My fuel systems looses pressure fast too, causes me no grief so i don't worry about it. The check valve in tank may be your culprit also.
Is this causing starting problems ??
Yes, the reason I was trying to find the pressure leak was because the car started extremely quick when cold but when it was hot.......forgot it. You would have to play with the accelerator pedal and hold it down for a minute while the car stumbled to a steady idle. It was very embarrassing. This has been a problem for awhile now. I changed out the injectors three times. First I took the boschs out and cleaned them and reinstalled them, then I replaced them with 24 pd Accels, and then after the tune shop wouldn't tune for Accels I bought 30 pd Fords from Jegs. Still same problem. So now I changed out the AFPR and double checked the injectors again. The only difference now is after I pinched the Return line and the Feed line and applied 12 battery volts to the "g" terminal I can't get the pressure to build using the key. Its at a 0 psi. I will need to do the Pinch test again because I had the return line and feed line confused. So thats my problem now. Car wont start even after replace the Fuel pump relay and the FP blade fuse.

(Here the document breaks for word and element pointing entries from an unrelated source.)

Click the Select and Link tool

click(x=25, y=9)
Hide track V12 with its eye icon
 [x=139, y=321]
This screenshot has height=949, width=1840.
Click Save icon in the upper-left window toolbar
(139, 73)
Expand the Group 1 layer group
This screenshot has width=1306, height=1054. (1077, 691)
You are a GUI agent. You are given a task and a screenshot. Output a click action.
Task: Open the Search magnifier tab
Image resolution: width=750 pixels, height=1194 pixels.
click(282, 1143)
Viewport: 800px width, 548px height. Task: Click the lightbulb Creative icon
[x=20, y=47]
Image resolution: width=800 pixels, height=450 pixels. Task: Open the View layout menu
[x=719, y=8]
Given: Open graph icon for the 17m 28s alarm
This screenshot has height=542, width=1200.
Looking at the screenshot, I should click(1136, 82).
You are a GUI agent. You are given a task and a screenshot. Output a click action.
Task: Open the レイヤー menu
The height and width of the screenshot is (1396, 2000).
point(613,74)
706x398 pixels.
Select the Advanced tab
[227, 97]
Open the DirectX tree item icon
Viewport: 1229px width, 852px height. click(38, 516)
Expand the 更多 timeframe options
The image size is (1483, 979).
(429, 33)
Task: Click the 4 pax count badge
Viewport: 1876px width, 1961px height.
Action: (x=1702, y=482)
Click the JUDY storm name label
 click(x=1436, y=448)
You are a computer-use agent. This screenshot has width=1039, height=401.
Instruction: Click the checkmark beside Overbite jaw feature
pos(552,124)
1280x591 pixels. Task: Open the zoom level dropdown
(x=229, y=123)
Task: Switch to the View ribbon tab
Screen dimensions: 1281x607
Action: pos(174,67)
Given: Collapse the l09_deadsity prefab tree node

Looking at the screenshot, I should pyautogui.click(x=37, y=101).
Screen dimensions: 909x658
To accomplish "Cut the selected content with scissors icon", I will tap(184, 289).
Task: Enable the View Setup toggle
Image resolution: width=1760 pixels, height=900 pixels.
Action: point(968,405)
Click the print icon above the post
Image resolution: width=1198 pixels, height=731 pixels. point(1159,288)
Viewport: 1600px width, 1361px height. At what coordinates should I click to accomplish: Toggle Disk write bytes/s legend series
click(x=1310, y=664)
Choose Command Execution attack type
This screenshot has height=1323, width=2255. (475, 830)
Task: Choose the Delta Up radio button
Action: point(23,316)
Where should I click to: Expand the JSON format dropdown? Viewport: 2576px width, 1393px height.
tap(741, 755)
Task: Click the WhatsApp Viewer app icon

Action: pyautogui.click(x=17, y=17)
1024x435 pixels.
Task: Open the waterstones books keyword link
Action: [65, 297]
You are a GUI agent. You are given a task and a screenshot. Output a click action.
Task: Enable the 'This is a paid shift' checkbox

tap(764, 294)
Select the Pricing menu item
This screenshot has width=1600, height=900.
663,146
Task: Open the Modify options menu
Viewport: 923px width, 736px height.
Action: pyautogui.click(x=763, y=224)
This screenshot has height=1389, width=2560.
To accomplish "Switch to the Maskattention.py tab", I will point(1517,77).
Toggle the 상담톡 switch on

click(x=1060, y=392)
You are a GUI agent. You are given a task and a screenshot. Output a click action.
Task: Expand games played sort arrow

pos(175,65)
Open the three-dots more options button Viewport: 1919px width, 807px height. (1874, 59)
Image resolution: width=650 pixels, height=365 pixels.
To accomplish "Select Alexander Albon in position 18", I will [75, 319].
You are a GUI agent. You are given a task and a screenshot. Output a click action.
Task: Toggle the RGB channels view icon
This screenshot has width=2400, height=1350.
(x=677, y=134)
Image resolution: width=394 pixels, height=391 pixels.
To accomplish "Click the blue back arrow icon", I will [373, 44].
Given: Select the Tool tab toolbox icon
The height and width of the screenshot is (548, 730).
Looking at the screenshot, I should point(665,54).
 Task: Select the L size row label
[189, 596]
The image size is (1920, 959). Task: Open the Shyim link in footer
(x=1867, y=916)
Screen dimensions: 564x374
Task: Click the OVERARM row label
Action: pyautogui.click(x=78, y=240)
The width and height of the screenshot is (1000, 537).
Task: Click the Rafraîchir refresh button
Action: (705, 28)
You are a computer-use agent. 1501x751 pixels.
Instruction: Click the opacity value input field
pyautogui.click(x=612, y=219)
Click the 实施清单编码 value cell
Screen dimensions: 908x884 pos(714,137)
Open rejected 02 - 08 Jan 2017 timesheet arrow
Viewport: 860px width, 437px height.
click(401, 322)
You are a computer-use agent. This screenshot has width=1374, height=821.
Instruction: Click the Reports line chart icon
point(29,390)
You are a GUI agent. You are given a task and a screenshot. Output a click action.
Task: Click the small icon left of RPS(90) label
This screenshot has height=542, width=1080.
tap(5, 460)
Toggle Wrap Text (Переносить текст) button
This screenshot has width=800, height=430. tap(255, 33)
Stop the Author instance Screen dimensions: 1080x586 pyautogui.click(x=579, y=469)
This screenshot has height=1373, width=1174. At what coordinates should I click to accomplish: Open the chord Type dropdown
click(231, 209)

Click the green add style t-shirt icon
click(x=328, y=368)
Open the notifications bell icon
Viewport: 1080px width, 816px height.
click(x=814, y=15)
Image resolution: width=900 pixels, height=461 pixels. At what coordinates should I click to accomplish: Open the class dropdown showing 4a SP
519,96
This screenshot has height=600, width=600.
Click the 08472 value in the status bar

As stated before, the pump is working, why replace it. Did you pinch off fuel lines to see where the pressure loss is going ?
My fuel systems looses pressure fast too, causes me no grief so i don't worry about it. The check valve in tank may be your culprit also.
Is this causing starting problems ??
You like throwing money at it don't you? You have needlessly replaced a fuel pump relay, without testing it, and now you want to replace a fuel pump that HAS been tested, and tests GOOD.
You have a problem in your fuel system wiring. The fuel pressure should jump up when you turn the key, even if only briefly, just like when you energize terminal "G" of the ALDL. You know it isn't the pump and it isn't the fuse. Now you need to trace, check wires and connections and TROUBLE SHOOT until you find the problem. That is, unless you can think of other GOOD parts that you'd like to replace.
There are three places that fuel pressure can dissipate through, without easy detection; the fuel pressure regulator, the injectors, and the fuel line check valve, in the fuel pump. It is relatively easy to isolate which of the three that may be the cause by pinching off fuel lines and observing what happens to the pressure. What have you learned?